Nginx Quick Access
Use regex for nginx location
We came across a security requirement recently, where we have been asked to block all the unnecessary URLs that exposes information about our SSO server.
One way of resolving this problem is
- Identify all the URIs the application is using
- Only
proxy_passthose URIs. This waynginxwill throw a403 Forbiddenerror in case some one request for any other URIs.
In such cases, using Regex in location comes in handy.
For Example, In step 1, you identified below URIs the application is using.

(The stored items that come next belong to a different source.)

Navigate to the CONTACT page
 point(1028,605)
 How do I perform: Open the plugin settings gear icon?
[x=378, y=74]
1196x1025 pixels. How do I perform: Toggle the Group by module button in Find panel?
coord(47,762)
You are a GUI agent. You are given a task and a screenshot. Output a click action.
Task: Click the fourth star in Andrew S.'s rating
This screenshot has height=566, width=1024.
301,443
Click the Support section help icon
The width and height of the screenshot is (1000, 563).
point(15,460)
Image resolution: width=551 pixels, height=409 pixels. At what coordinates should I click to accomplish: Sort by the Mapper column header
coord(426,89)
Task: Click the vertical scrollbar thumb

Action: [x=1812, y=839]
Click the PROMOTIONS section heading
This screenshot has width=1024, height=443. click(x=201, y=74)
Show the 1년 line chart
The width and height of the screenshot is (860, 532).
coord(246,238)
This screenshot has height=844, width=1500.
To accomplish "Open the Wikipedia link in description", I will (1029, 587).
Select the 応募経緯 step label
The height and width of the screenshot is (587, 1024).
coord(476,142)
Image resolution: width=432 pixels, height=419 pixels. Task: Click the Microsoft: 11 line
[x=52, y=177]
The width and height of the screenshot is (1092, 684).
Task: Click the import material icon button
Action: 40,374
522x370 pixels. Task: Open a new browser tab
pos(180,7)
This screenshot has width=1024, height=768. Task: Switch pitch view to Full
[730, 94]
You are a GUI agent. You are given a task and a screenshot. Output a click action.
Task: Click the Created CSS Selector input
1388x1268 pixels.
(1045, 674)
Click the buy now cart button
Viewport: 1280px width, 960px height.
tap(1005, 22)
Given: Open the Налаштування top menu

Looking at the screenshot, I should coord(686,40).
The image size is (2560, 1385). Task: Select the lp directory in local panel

/auth/realms/BrokerPortal/protocol/
/auth/realms/BrokerPortal/broker
/auth/realms/BrokerPortal/login-actions
/auth/realms/BrokerPortal/account
So, you can use Regex to proxy_pass only those URIs, nginx will block all other URIs by default.
server {
location ~ ^/(auth/realms/BrokerPortal/protocol|auth/realms/BrokerPortal/broker|auth/realms/BrokerPortal/login-actions|auth/realms/BrokerPortal/account)/ {
proxy_pass http://localhost:8080/;
proxy_set_header X-Real-IP $remote_addr;
proxy_set_header Host $http_host;
# Other Configurations
}
}
The ~ means to use a regular expression for the url. The ^ means to check from the first character. This will look for a / followed by either of the locations and then another /.
This addresses our primary problem but introduced new problem. Now we can not access the admin console through default port / host name. To resolve this, we need to add a new rule.
location /auth {
# Allows request from below ranges of IP address
allow 192.168.1.0/24;
# drop rest of the world
deny all;
proxy_pass http://localhost:8080/;
proxy_set_header X-Real-IP $remote_addr;
proxy_set_header Host $http_host;
# Other Configurations
}
Above configuration will allow requests only from whitelisted IP addresses / IP Ranges to access admin console of the SSO server.